● **Assignment**
List the numbered headings in the commentary on The Wire below that name things the show did better than almost any other show.

That’s David Simon, showrunner of The Wire. You remember TheWire? That “best show on television” everybody was talking about a few years ago?
Now I’ve never felt that The Wire was the best show on television ever — I found The Shield and Breaking Bad’s tight focus more compelling thanThe Wire’s sprawling scope — but there’s no denying that it is one of the most unusual shows.
Here are just a few things it did better than almost any other show:
1. Novel-like serialization. While 24 (in which one hour follows the next over 24 episodes in the most literal sense) is probably the clearest example of the way many of the most discussed shows of the past decade moved from standalone episodes to serialized episodes, The Wire treated its chapters less like a Dan Brown novel and more like an actual novel. At first, it’s hard to keep track of who’s who. There are so many characters floating about, so much going on that it almost seems like nothing’s going on at all. It’s not until three-quarters of the way through the first season that everything begins to click into position. Suddenly, things make sense. And all that time spent with the characters — that slow, slow burn — makes what happens toward the end of the season matter.
Commercially, such a slow development is crazy. But as literature, it was brilliant. Copycats that have tried something similar (like Boardwalk Empire) have just been boring.
2. Television as philosophical essay. Plenty of TV writers shoehorn in their point of view. David E. Kelley has his characters go on long tirades about his political viewpoints. Aaron Sorkin does the same but has them walk briskly through corridors while doing it. But the best essays are implicit in the story itself. The Wire was about drugs, education and politics as much as it was about the crumbling American city. It’s about how institutions aren’t just dragged down by corruption, they create corruption. The outlook is bleak — tragedy assured. Nearly every moment, every conversation, every scene is devoted to subtly, slowly building that argument.
3. Blurring the line between protagonists and antagonists. The line between good and evil has been blurred for a long time on TV. The Antihero is practically the only type of protagonist on cable these days. But The Wire went further, treating the cops, the drug dealers, the dockworkers, and the politicians all as main characters. Everyone’s point of view — more than any show I can think of — was fully and completely explored. After all, they’re just pieces of the true protagonist: Baltimore.

● **Record set**

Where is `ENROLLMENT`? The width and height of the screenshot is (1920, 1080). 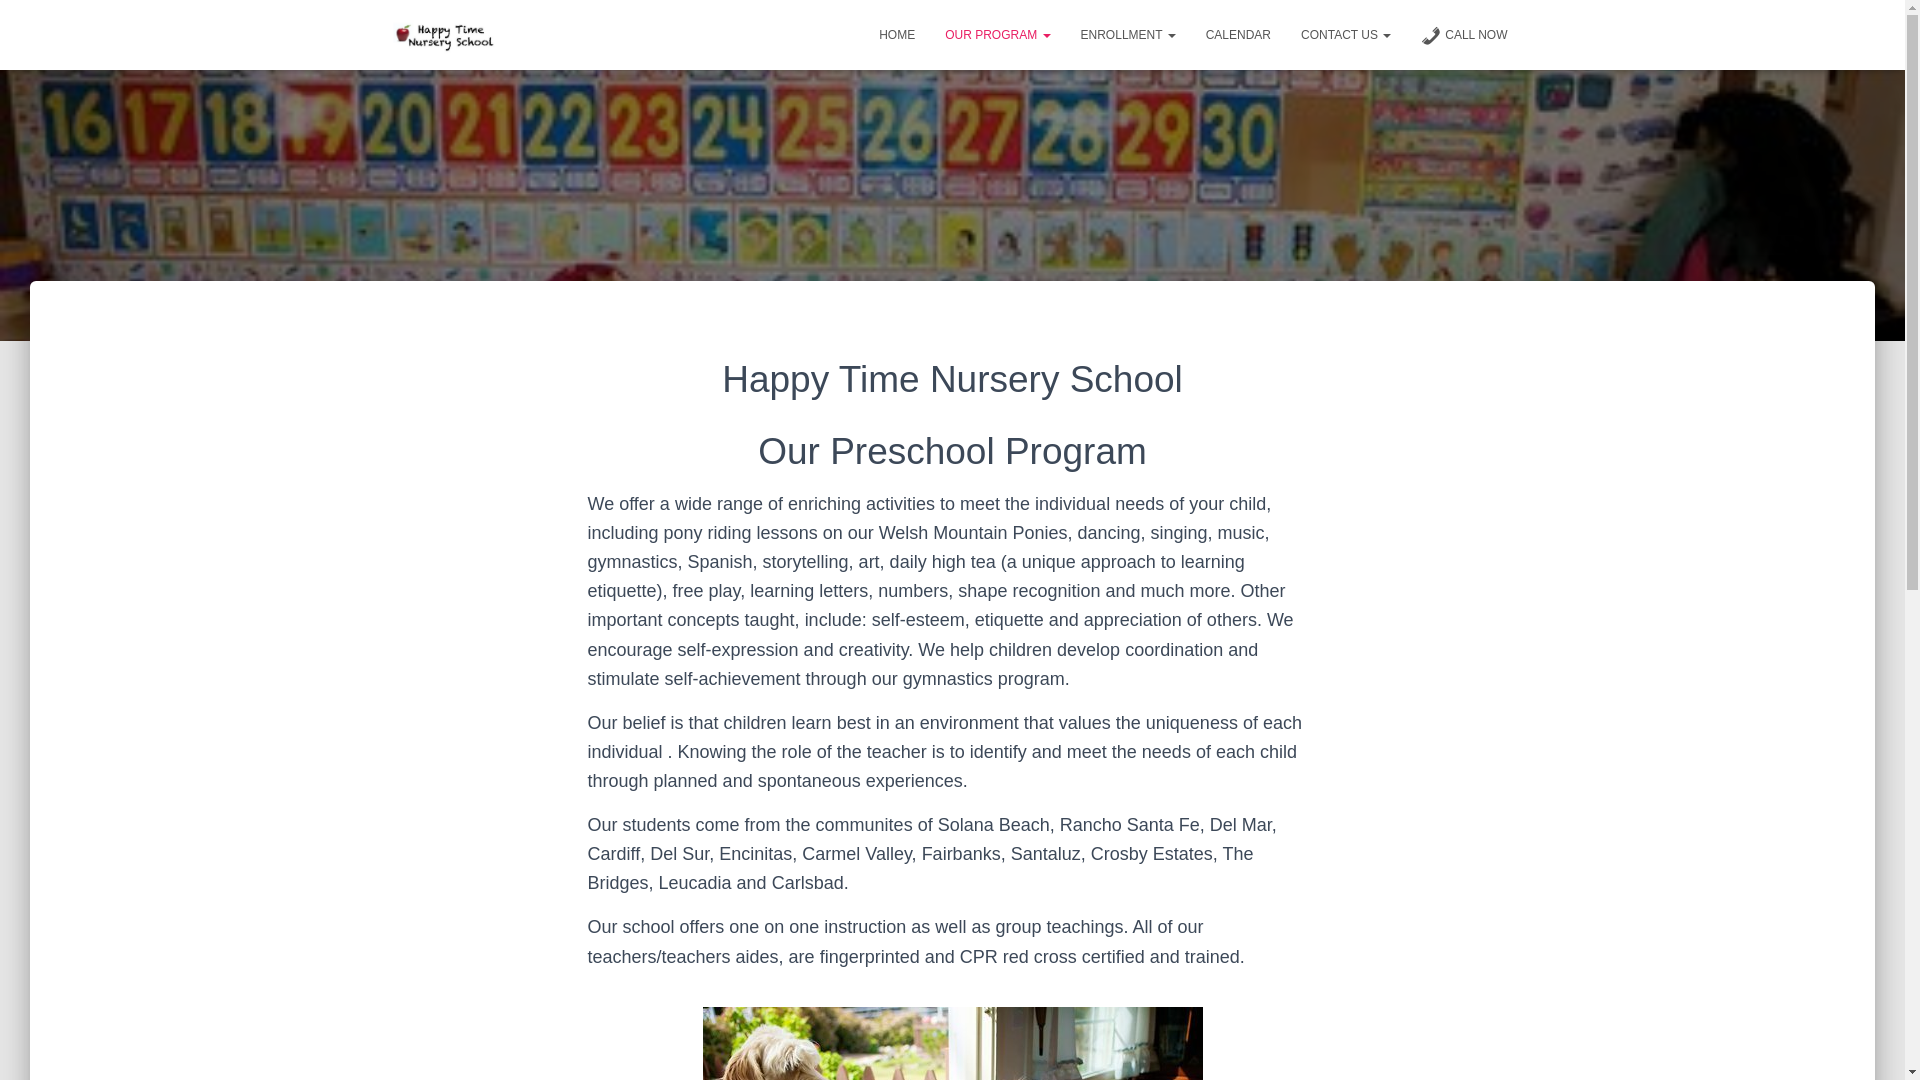
ENROLLMENT is located at coordinates (1128, 34).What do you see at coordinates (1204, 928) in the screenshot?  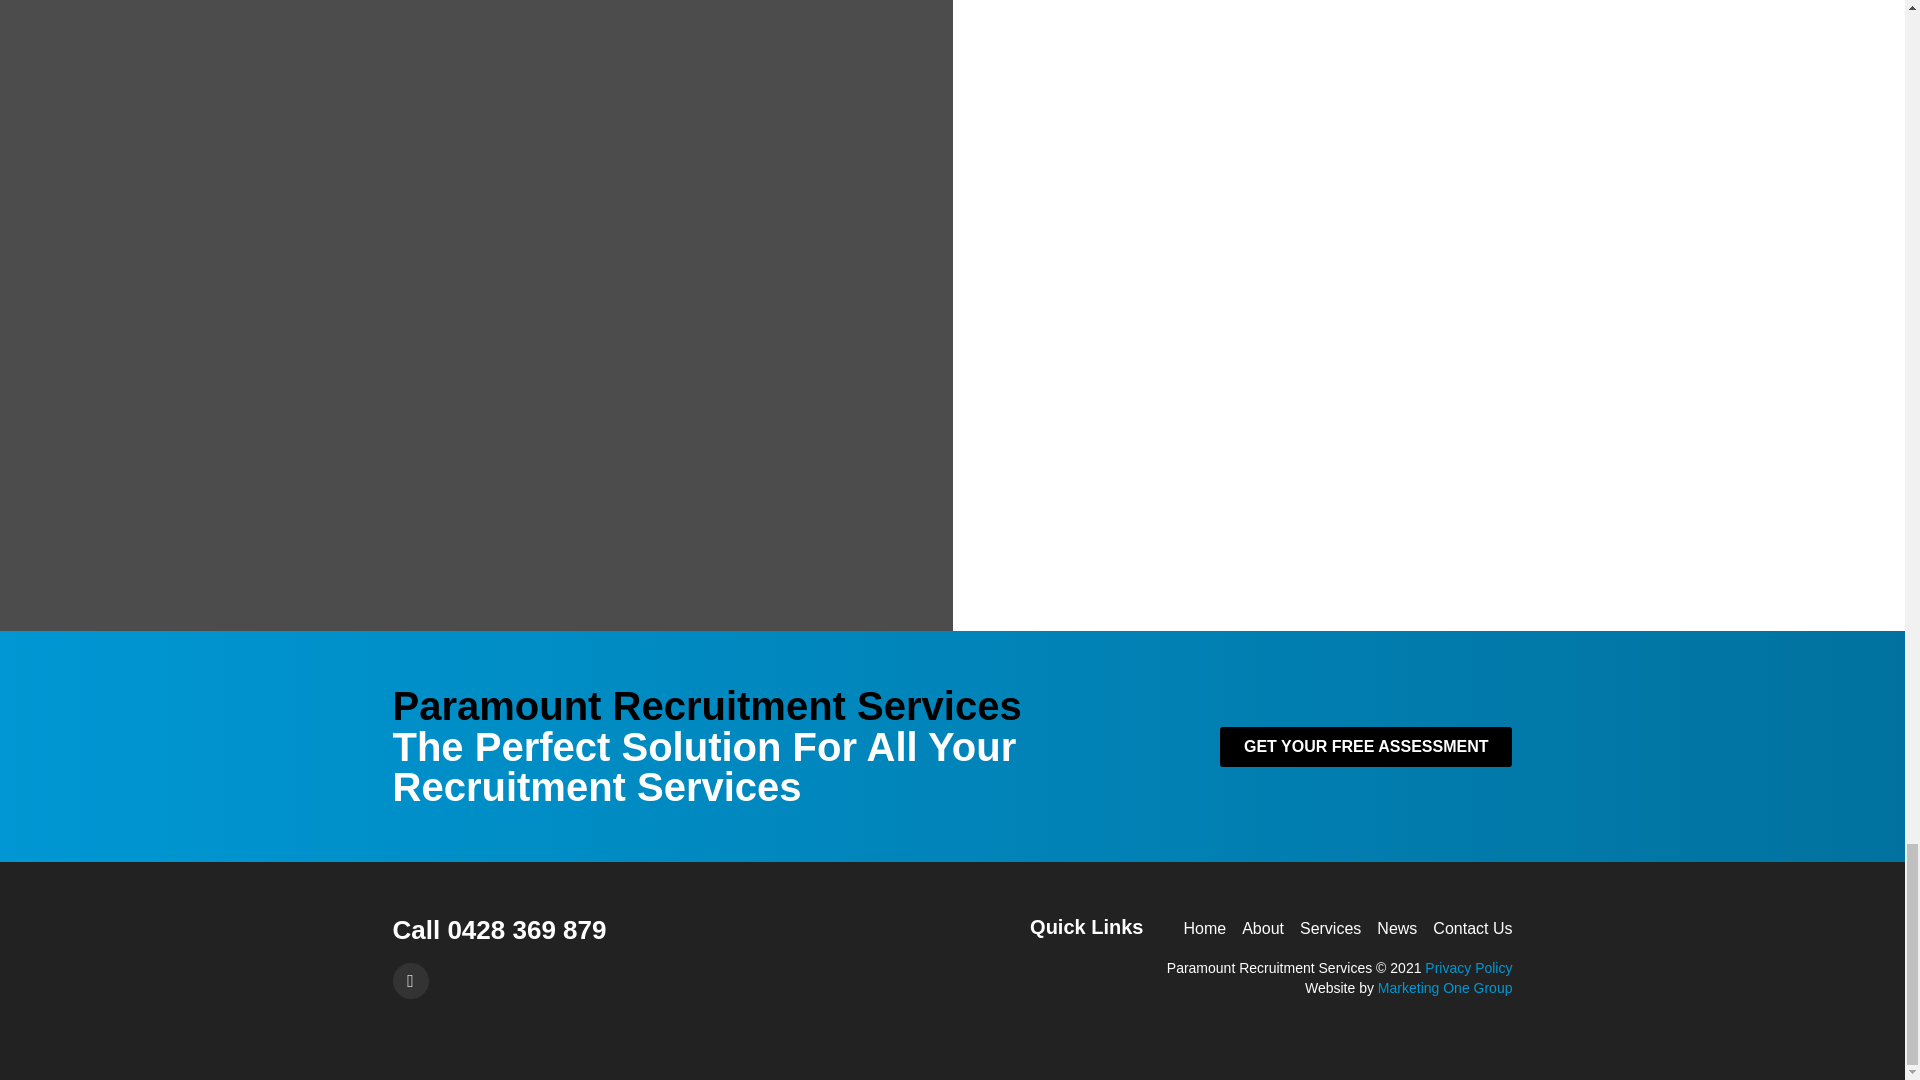 I see `Home` at bounding box center [1204, 928].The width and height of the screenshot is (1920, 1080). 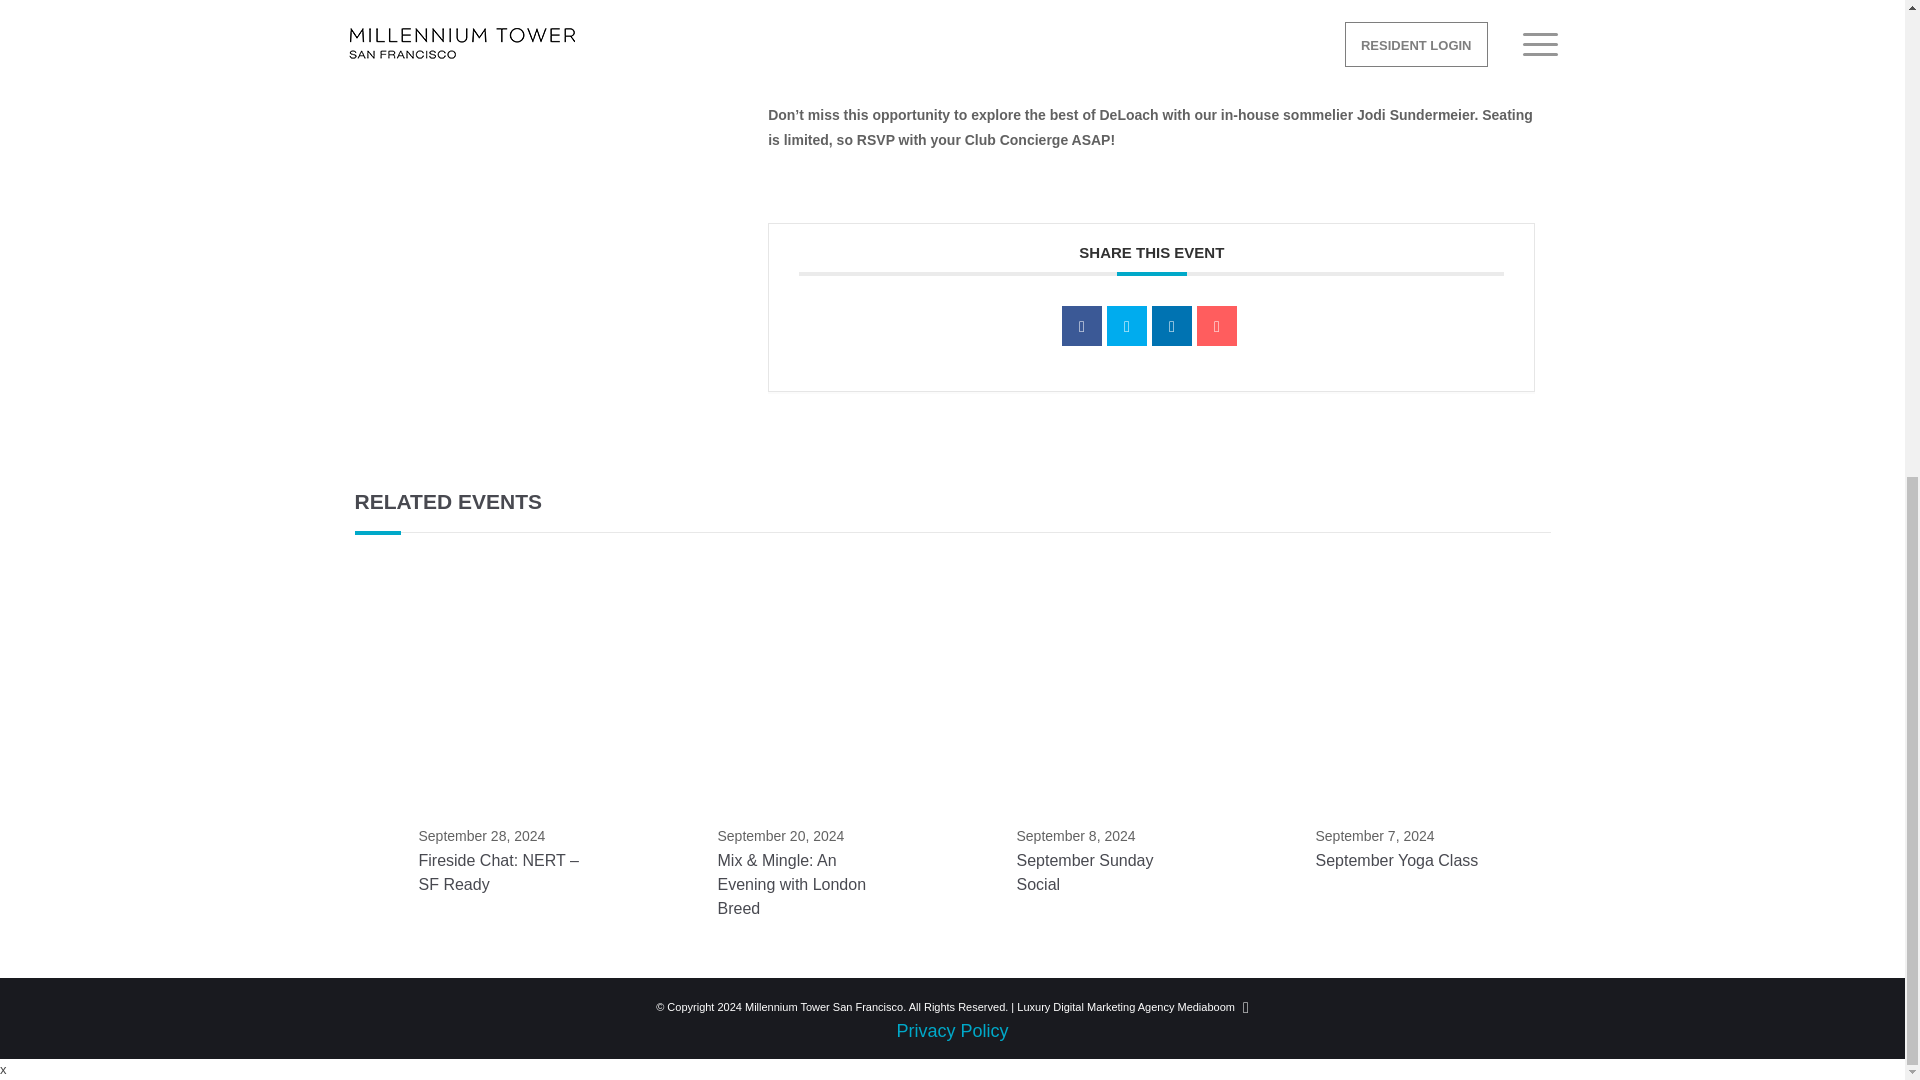 What do you see at coordinates (1082, 325) in the screenshot?
I see `Share on Facebook` at bounding box center [1082, 325].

● **Answer section**
1. Novel-like serialization
2. Television as philosophical essay
3. Blurring the line between protagonists and antagonists